Their chart indicates that 29.72 inches of vacuum is required for adequate deairing of most resins and that virtually no deairing occurs at 29 inches or less vacuum.

The 90/10 rule applies to most things and trying 28 or 29 inches of vacuum is perhaps a start. Based on the chart I found however, it looks to me like it's a case where 90% of the needed vacuum turns out to provide 0% deairing.

[Servo Wizard]

Hi All,

I have built machines for various applications using weldaments and box tubing and I used hydrocal B11 and concrete sand mix to fill the voids. B11 actually expands a small amout when it cures so shrinkage is not a problem. It easy to work with because it has more pot life and the viscosity is thinner then epoxy. Dampening will equal or out perform epoxy and aggregate mix at a fraction of the cost.

I borrowed that technology from my old iron Top Fuel motors, yeah that was several years ago.

Servo

[ckelloug]

I googled up what Servo Wizard was talking about since I had never heard of it. It's a high tech version of plaster of paris:

http://www.gypsumsolutions.com/brand.asp?brand=hydrocal

Hydrocal B11 expands when it sets and has compressive strength of about 4500psi. For comparison purposes, it is about 70% as strong in compression as the weakest E/G mixture in the NIST paper. A major differentiator between E/G and hydrocal is that hydrocal does not appear to have significant tensile strength. The datasheet warns that normal hydrocal does not bond well to 10 mesh and larger aggregate. I also could not find thermal expansion numbers or info on whether it promotes corrosion but it is an alkaline material which would lead me to believe that it does. With the exothermic setting and the high expansion, I am a bit afraid that filling a large cast iron part with it might induce cracking and destruction of the part.

I believe that Servo Wizard is right that it makes a good weldment filler for steel anyway and depending on the design of the weldment, it might produce a bit of a post tensioning effect leading to lower static deflection of the weldment.

For Servo Wizard,
Near as I can tell, most of us still hanging on this thread after 1300 posts are trying to figure out whether and how we can make Epoxy Granite or Epoxy Quartz composites with sufficient strength to make machine parts without weldments.

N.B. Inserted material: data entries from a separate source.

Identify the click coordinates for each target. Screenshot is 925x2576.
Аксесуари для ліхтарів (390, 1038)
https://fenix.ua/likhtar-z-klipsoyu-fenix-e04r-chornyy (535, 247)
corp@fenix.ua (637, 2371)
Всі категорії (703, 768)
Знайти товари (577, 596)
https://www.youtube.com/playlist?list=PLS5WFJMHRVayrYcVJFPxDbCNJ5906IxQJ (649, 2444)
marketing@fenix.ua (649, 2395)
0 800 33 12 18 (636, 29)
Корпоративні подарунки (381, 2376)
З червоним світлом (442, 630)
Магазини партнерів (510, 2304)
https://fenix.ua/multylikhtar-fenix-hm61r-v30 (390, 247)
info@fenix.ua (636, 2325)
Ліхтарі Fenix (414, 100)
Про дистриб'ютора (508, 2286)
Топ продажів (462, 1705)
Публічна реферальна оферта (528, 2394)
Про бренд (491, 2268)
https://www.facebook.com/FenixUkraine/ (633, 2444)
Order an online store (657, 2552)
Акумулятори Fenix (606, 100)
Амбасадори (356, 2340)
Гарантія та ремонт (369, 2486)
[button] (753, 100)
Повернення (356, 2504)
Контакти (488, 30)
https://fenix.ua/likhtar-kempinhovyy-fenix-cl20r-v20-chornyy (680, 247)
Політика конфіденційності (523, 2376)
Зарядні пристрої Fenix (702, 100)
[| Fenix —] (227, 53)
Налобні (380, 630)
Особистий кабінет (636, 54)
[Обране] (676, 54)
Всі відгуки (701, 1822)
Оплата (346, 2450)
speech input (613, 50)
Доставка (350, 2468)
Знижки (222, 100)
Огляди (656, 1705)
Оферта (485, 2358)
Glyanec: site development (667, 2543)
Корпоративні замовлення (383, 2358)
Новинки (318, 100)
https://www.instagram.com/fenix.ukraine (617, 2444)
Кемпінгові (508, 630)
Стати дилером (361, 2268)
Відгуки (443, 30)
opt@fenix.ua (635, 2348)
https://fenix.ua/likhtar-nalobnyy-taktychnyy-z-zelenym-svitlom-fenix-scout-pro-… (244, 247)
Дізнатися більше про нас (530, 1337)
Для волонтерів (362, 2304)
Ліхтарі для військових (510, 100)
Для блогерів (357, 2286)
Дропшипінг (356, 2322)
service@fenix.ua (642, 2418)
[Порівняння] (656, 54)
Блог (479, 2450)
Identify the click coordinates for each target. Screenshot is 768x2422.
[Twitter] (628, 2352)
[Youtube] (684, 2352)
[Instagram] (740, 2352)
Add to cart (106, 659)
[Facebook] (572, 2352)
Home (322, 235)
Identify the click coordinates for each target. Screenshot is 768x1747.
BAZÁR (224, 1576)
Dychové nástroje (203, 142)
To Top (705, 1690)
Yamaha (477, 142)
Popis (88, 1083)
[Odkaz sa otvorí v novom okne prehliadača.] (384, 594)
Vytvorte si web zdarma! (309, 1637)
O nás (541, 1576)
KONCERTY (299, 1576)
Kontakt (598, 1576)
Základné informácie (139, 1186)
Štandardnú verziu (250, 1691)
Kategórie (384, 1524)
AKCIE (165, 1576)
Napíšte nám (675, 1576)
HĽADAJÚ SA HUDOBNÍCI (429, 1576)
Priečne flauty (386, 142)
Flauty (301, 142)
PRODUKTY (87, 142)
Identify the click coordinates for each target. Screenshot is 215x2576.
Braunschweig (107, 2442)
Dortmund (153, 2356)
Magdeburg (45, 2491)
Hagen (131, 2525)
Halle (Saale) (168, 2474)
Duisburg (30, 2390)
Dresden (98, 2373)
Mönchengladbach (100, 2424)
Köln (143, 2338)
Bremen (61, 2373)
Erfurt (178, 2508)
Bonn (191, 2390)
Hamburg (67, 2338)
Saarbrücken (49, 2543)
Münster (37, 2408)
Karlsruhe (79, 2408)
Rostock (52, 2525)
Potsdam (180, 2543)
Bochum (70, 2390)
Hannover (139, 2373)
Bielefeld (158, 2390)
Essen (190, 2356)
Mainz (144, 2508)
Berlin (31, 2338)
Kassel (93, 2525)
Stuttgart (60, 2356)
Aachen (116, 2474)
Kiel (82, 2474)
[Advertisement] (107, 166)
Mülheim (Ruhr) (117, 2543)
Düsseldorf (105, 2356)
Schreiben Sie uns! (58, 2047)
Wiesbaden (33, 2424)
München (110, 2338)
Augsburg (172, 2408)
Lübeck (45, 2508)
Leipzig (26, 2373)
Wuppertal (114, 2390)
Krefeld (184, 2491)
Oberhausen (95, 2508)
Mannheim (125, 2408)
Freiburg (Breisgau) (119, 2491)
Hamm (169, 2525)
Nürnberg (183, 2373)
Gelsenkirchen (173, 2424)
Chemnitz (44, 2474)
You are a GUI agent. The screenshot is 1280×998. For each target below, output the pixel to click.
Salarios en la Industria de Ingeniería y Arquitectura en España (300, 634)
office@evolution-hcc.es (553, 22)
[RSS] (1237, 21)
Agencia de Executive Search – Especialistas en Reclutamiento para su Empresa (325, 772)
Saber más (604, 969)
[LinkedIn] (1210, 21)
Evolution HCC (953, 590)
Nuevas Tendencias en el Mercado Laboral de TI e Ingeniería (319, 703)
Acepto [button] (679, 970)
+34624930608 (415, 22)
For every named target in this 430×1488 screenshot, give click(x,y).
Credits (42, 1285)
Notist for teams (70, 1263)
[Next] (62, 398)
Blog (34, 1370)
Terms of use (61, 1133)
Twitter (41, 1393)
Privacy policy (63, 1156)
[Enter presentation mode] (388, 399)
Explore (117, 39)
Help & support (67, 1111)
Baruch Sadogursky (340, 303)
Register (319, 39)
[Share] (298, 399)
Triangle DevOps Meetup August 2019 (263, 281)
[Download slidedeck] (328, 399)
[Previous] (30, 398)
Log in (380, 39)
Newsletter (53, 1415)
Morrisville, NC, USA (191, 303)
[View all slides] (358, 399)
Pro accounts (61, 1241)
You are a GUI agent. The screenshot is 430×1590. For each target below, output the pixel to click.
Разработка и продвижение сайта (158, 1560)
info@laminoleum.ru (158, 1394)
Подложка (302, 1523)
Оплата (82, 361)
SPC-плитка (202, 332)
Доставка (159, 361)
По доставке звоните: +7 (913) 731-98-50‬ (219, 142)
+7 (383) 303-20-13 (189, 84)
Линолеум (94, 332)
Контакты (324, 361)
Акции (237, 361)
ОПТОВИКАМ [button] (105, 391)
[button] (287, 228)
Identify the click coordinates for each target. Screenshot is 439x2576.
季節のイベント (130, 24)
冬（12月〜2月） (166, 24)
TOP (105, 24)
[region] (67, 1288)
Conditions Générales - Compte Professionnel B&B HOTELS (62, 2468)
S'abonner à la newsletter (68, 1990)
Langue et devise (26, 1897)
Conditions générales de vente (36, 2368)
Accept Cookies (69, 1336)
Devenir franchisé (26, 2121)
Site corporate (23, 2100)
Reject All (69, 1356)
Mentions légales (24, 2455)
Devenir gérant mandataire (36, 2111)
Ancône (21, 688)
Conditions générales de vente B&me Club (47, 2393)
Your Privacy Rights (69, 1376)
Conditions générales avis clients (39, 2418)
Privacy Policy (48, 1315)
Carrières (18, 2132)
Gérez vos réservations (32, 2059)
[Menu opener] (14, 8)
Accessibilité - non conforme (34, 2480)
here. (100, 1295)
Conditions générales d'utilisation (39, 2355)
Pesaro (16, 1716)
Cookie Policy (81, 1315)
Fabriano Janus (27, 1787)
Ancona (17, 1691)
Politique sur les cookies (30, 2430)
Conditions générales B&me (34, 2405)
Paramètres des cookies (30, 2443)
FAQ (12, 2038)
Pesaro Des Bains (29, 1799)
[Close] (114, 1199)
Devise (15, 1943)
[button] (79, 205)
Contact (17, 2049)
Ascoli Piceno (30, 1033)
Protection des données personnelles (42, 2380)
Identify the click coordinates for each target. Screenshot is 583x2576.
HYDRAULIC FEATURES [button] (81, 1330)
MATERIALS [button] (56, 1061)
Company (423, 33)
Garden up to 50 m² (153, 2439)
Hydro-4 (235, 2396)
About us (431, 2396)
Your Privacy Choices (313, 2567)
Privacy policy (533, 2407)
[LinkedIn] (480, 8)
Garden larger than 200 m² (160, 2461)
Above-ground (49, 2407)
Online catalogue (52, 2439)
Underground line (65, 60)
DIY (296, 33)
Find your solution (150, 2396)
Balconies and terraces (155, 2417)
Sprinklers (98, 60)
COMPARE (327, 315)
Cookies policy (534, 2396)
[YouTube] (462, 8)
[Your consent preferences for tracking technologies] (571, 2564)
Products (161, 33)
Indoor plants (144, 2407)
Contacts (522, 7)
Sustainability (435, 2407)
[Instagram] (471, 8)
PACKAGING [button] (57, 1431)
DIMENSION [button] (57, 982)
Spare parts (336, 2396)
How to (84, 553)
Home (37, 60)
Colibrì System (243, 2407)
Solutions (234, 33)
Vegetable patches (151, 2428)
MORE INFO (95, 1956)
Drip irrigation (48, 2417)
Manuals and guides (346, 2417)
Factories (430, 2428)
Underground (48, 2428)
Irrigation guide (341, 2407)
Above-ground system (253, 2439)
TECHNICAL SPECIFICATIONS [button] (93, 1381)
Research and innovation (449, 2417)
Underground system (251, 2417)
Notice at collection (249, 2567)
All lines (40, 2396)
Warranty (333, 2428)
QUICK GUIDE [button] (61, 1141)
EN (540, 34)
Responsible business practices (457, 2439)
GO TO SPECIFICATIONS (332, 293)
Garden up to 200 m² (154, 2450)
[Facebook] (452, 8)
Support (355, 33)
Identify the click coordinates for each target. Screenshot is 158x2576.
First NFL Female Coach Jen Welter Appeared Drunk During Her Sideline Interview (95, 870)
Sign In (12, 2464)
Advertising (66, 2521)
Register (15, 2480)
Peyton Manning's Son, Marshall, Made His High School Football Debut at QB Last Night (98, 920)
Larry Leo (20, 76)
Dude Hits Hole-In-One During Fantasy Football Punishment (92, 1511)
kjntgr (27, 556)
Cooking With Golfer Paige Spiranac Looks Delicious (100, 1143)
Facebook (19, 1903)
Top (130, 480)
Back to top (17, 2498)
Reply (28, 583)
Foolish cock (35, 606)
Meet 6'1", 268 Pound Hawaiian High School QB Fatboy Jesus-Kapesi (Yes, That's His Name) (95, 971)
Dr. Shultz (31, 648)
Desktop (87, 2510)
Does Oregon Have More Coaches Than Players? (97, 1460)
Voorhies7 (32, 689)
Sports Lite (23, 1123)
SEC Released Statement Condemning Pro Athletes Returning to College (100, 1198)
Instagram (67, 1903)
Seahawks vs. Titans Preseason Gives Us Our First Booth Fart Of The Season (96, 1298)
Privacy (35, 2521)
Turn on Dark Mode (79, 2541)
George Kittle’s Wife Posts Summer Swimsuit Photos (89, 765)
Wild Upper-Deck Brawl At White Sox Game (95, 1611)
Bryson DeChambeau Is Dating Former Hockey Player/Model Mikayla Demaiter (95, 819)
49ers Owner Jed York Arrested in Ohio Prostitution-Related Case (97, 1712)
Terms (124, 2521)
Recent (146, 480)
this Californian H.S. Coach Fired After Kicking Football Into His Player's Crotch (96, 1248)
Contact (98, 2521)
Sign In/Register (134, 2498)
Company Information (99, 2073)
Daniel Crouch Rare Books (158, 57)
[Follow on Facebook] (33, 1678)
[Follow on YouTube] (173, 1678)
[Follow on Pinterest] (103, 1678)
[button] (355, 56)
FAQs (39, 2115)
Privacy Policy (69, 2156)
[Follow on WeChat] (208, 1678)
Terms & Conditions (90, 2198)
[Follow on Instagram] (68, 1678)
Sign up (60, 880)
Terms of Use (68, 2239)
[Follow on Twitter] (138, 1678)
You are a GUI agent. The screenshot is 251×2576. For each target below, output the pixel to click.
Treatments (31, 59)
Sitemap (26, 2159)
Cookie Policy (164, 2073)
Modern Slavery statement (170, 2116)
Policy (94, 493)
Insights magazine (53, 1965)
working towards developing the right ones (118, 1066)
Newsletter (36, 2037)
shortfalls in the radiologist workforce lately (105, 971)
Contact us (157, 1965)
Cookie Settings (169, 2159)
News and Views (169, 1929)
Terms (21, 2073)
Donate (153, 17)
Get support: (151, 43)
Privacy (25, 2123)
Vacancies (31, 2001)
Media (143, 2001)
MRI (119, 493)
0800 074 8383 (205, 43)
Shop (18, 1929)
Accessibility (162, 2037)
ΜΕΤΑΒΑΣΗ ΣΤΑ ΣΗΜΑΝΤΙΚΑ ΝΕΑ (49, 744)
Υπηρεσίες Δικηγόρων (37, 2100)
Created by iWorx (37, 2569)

If I understand the consensus, it was decided that weldments could be filled with many materials: poorly mixed E/G, portland cement in a rubber bag (Dr. Bamberg's thesis). It sounds like hydrocal is another excellent methods of filling weldments that has come up on this thread.

My personal opinion is that without more information, E/G is lower risk to the machine being filled as there aren't any circumstances or issues that would cause E/G to misbehave when filling the machine and damage anything. There is no corrosion issue with E/G and it won't expand and possibly crack an iron casting. If these two questions can be answered satisfactorily for hydrocal then it would be a more effective and much cheaper material than E/G for machine filling.

$.02 <--Cameron

[Geof]

Couple of comments: If the hydrocal is alkaline it will actually tend to reduce corrosion; acid promotes corrosion in steel alkaline recduces it.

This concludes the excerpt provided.